Oxybutynin transdermal patches are used to treat an overactive bladder (a condition in which the bladder muscles contract uncontrollably and cause frequent urination, urgent need to urinate, and inability to control urination). Oxybutynin is in a class of medications called anticholinergics. It works by relaxing the bladder muscles to prevent urgent, frequent, or uncontrolled urination.
Transdermal oxybutynin comes as a patch to apply to the skin. It is usually applied twice each week (every 3-4 days). You should apply transdermal oxybutynin on the same 2 days of the week every week. To help you remember to apply your patches on the right days, you should mark the calendar on the back of your package of medication. Follow the directions on your prescription label carefully, and ask your doctor or pharmacist to explain any part you do not understand. Use transdermal oxybutynin exactly as directed. Do not apply the patches more often than prescribed by your doctor.

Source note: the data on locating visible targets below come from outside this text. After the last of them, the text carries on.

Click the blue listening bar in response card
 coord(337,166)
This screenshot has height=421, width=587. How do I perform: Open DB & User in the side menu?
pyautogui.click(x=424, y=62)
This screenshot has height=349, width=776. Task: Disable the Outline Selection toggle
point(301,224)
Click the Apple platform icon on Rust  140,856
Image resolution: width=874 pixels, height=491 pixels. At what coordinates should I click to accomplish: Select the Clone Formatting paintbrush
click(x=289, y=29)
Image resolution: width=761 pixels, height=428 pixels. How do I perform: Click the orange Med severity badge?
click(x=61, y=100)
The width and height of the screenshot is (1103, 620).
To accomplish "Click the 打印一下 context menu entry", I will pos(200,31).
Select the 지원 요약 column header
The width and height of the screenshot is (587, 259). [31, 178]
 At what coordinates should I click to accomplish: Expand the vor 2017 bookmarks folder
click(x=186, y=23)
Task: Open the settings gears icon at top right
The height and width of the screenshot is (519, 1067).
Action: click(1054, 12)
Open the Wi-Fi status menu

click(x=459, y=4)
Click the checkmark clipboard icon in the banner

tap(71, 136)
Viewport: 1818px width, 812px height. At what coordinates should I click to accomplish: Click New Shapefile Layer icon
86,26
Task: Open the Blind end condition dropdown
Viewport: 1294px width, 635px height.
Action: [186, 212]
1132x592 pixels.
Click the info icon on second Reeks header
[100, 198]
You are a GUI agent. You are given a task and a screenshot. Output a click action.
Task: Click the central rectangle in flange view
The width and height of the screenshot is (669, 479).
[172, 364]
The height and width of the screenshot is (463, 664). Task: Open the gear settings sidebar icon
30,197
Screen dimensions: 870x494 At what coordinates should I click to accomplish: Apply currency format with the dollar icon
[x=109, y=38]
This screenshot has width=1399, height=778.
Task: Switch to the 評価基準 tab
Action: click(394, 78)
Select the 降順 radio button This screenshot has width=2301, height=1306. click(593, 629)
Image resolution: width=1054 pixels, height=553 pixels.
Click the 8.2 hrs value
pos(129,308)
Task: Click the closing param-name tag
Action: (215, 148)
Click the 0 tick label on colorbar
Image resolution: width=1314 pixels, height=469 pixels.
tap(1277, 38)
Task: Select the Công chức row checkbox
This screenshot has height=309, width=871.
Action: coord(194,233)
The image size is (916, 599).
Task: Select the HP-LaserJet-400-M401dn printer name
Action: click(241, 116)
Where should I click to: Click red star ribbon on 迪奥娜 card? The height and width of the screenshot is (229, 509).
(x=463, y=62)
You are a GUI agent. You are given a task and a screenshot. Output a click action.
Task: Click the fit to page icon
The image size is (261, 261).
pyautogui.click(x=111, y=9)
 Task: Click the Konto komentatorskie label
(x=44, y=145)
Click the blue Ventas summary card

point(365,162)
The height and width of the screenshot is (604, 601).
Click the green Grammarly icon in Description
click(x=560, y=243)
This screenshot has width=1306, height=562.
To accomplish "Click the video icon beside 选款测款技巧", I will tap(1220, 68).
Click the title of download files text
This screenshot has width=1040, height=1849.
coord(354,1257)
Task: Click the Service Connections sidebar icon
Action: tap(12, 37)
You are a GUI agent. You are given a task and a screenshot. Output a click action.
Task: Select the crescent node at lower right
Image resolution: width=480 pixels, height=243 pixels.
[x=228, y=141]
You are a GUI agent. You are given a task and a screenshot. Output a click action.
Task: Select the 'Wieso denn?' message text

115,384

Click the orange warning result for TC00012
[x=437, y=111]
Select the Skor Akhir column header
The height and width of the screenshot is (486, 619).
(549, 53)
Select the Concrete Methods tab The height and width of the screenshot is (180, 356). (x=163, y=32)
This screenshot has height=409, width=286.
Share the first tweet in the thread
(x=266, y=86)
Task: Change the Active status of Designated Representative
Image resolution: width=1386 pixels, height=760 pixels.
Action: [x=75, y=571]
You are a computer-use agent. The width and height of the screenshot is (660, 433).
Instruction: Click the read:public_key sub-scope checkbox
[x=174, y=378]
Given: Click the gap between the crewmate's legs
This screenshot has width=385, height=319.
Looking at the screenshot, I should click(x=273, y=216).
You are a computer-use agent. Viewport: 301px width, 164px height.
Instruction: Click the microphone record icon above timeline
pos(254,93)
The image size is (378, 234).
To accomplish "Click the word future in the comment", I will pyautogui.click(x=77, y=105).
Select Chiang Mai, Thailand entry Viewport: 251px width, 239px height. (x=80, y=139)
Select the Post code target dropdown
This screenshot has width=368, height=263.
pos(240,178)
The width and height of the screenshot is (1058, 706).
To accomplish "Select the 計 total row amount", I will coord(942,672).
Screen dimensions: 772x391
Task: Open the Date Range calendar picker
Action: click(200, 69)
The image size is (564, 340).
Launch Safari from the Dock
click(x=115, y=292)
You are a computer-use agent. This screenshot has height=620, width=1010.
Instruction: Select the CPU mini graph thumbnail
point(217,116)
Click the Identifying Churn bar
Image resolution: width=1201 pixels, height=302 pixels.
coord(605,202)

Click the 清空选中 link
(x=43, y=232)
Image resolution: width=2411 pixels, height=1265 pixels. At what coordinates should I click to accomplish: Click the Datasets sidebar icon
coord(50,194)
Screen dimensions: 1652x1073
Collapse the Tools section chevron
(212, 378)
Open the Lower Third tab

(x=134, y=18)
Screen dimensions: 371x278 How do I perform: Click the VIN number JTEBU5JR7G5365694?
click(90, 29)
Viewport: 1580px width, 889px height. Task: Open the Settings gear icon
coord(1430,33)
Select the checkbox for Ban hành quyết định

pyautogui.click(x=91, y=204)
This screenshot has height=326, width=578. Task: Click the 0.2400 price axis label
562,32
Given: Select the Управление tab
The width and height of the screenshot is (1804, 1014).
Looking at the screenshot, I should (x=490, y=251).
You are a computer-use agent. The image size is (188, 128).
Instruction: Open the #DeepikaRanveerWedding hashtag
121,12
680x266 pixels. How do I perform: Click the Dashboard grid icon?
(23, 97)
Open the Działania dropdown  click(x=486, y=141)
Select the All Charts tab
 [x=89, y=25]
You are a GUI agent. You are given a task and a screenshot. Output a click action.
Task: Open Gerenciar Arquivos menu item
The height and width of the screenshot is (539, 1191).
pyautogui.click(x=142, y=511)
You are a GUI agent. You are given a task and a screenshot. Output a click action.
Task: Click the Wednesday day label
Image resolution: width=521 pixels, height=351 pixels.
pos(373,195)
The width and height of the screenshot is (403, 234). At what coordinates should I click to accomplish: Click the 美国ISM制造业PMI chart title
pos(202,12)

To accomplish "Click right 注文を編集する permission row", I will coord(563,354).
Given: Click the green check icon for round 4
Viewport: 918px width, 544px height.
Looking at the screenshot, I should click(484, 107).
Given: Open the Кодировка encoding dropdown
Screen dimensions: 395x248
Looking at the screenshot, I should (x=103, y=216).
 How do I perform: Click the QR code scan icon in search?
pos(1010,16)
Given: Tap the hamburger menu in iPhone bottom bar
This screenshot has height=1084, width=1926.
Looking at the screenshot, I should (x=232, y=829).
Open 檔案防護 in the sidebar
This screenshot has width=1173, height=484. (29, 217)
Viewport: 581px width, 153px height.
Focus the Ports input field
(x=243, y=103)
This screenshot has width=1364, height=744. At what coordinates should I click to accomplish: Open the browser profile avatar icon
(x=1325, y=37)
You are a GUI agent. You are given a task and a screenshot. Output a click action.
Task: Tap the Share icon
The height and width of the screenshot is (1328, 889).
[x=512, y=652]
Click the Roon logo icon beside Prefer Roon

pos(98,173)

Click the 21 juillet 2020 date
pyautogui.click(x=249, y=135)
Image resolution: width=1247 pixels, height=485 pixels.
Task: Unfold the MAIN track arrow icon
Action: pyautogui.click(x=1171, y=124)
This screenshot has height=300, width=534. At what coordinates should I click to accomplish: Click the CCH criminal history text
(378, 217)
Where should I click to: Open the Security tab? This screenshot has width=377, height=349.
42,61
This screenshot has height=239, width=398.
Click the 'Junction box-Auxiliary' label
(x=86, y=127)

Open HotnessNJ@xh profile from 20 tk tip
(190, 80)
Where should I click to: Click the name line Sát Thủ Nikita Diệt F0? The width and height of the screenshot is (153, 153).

You can apply oxybutynin patches anywhere on your stomach, hips, or buttocks except the area around your waistline. Choose an area where you think the patch will be comfortable for you, where it will not be rubbed by tight clothing, and where it will be protected from sunlight by clothing. After you apply a patch to a particular area, wait at least 1 week before applying another patch in that spot. Do not apply patches to skin that has wrinkles or folds; that you have recently treated with any lotion, oil, or powder; or that is oily, cut, scraped, or irritated. Before applying a patch, be sure the skin is clean and dry.
After you apply an oxybutynin patch, you should wear it all the time until you are ready to remove it and put on a fresh patch. If the patch loosens or falls off before it is time to replace it, try to press it back in place with your fingers. If the patch cannot be pressed back on, throw it away and apply a fresh patch to a different area. Replace the fresh patch on your next scheduled patch change day.
You may bathe, swim, shower, or exercise while you are wearing an oxybutynin patch. However, try not to rub on the patch during these activities, and do not soak in a hot tub for a long period of time while wearing a patch.
Transdermal oxybutynin controls the symptoms of overactive bladder but does not cure the condition. Continue to take transdermal oxybutynin even if you feel well. Do not stop taking transdermal oxybutynin without talking to your doctor.
To use the patches, follow these steps:
- Open the protective pouch and remove the patch.
- Peel the first piece of liner off the sticky side of the patch. A second strip of liner should remain stuck to the patch.
- Press the patch firmly onto your skin with the sticky side down. Be careful not to touch the sticky side with your fingers.
- Bend the patch in half and use your fingertips to roll the remaining part of the patch onto your skin. The second liner strip should fall off of the patch when you do this.
- Press firmly on the surface of the patch to attach it tightly to your skin.
- When you are ready to remove a patch, peel it off slowly and gently. Fold the patch in half with the sticky sides together and throw it away in a trash can that is out of reach of children and pets. Children and pets can be harmed if they chew on, play with, or wear used patches.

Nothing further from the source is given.